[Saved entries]
——
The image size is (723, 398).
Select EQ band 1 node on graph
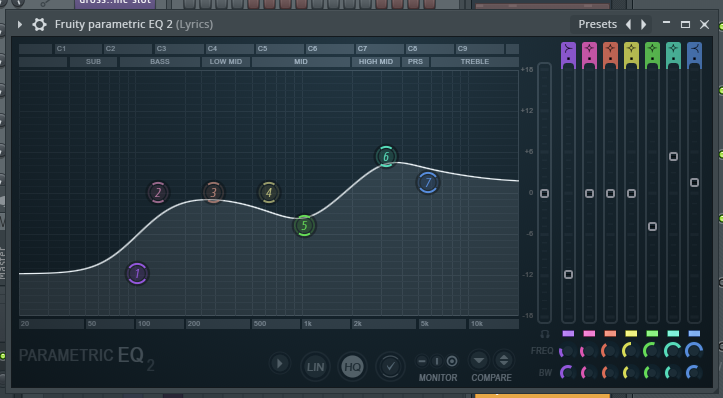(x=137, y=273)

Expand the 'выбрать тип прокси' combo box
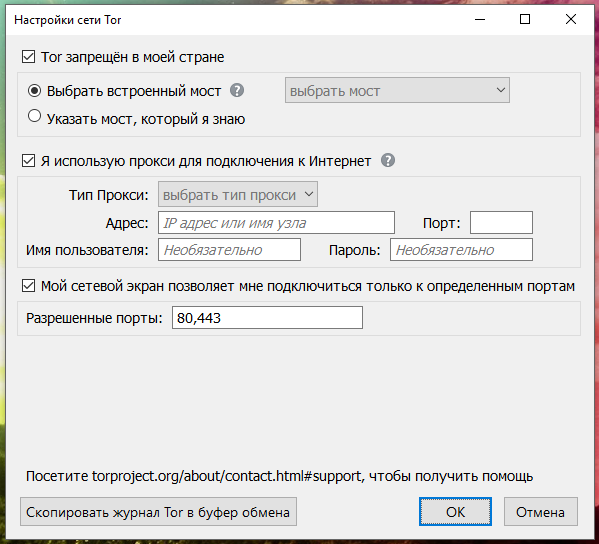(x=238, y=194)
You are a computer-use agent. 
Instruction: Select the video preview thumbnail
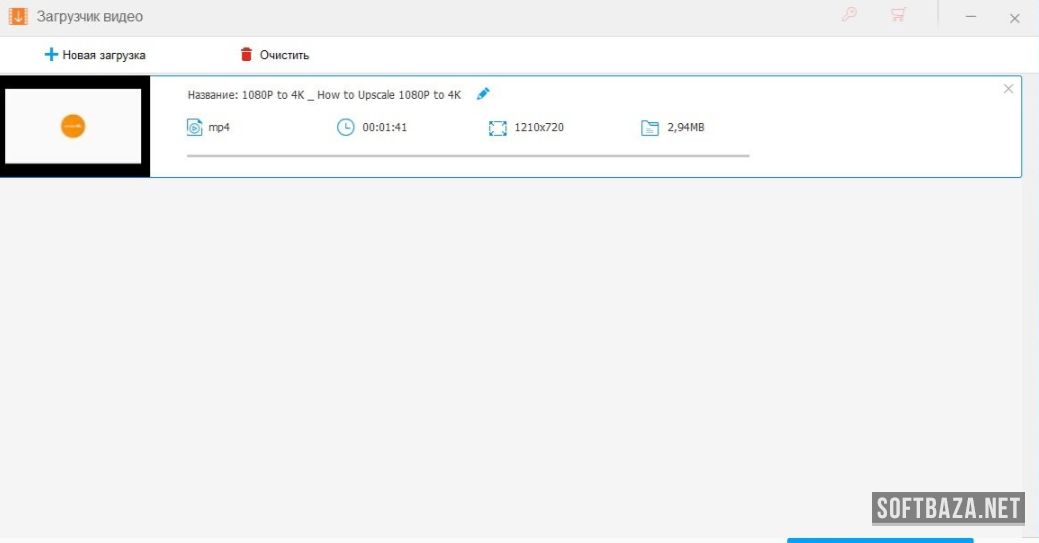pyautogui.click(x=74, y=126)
——
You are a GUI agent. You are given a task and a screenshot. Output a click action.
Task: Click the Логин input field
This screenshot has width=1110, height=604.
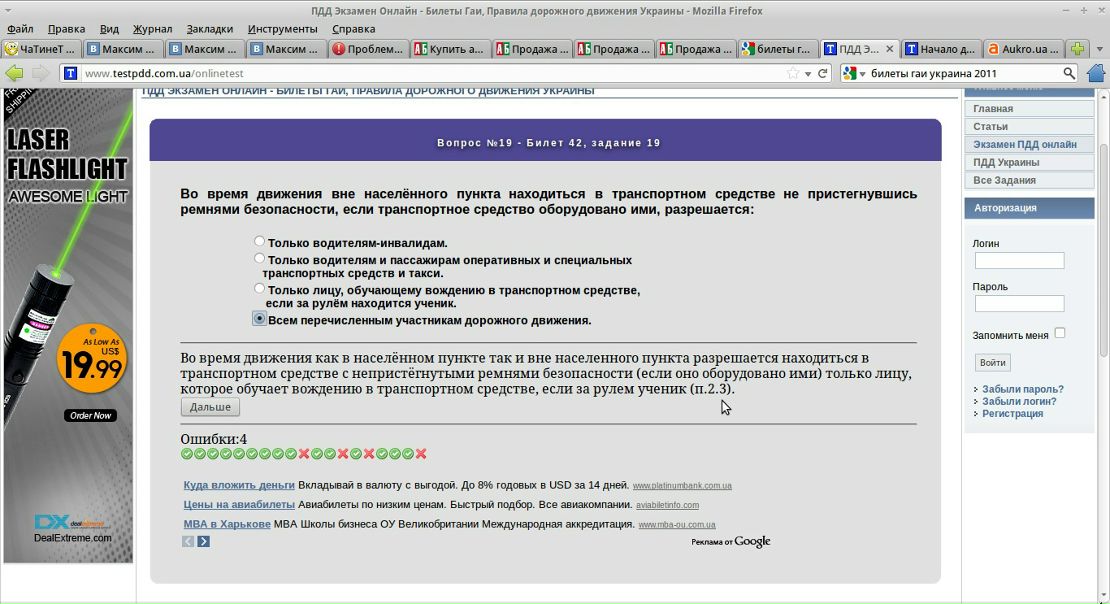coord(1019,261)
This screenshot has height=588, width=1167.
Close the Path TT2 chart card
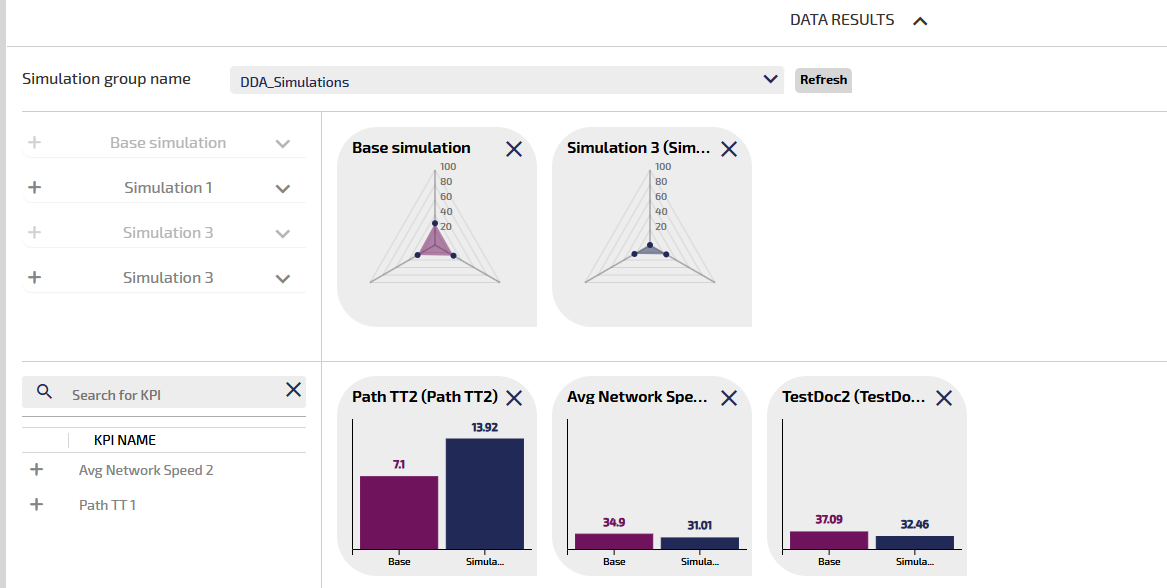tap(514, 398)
——
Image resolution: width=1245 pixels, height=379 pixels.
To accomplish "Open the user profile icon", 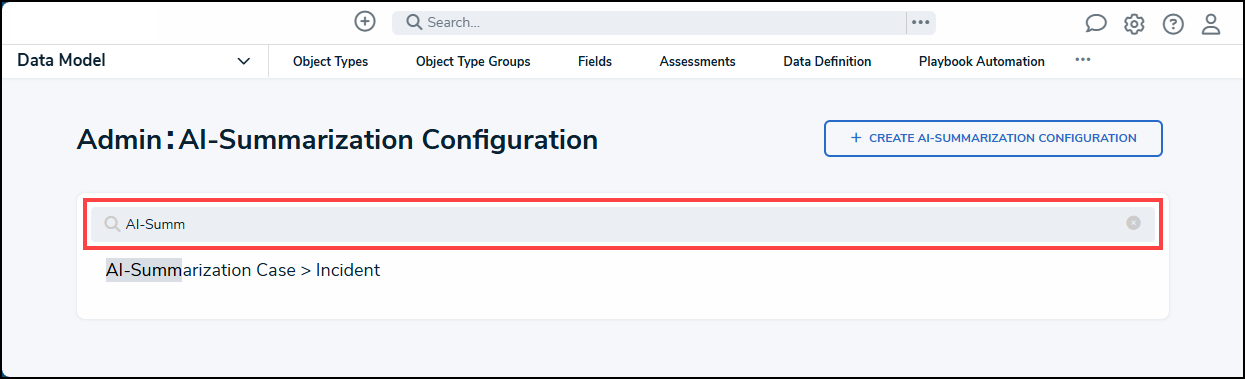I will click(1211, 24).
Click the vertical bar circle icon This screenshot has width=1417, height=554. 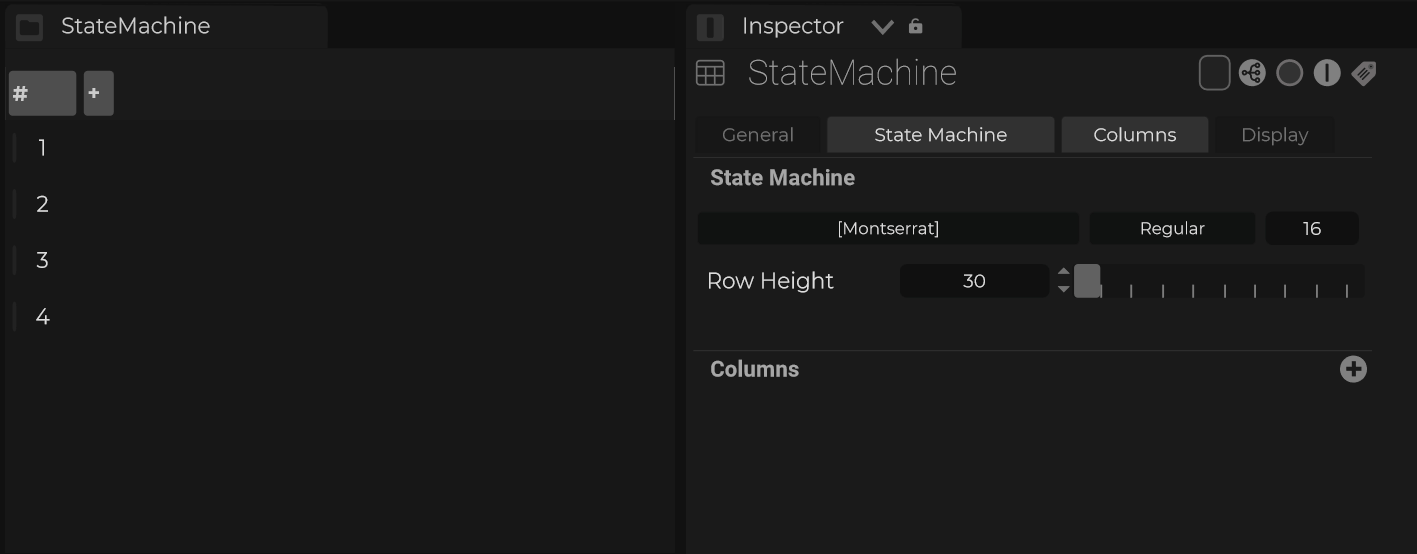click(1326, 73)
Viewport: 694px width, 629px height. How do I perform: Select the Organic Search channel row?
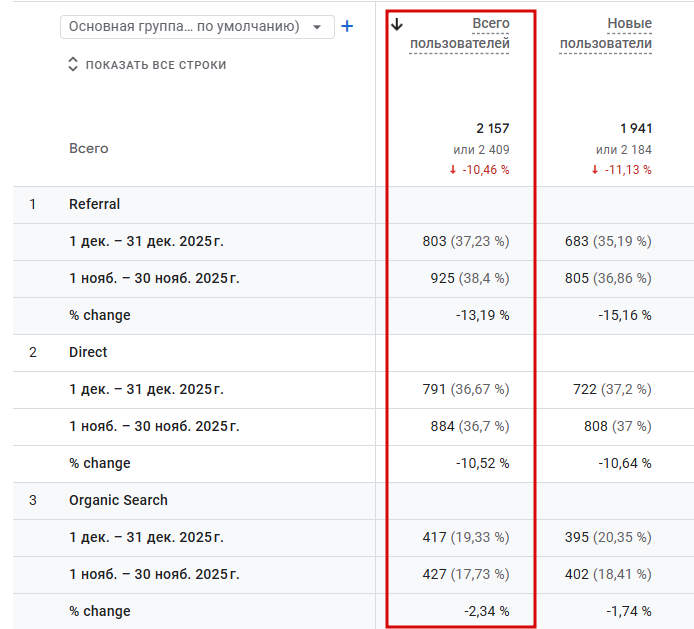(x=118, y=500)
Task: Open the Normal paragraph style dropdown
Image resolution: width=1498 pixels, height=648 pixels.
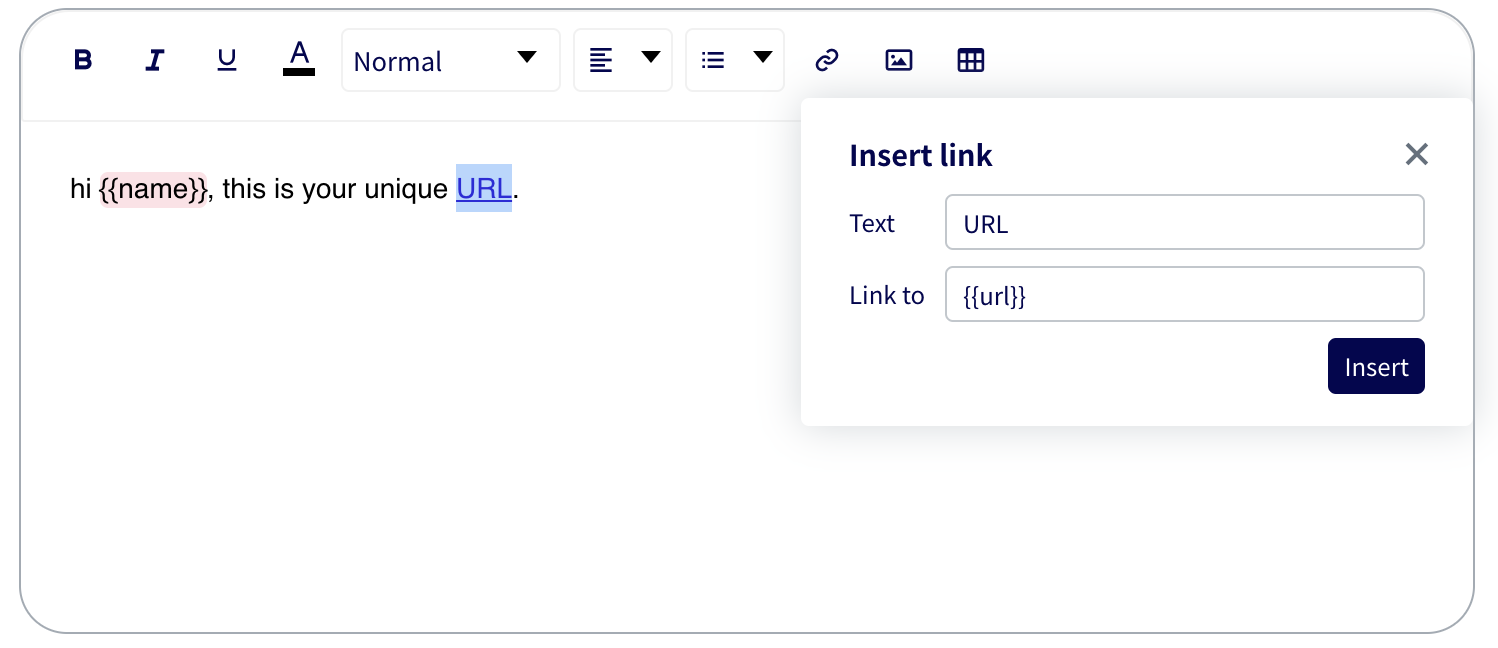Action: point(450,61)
——
Exercise description:
Tally up the lines of the data above where the string "agent" appears, and give only the count.

Answer space:
2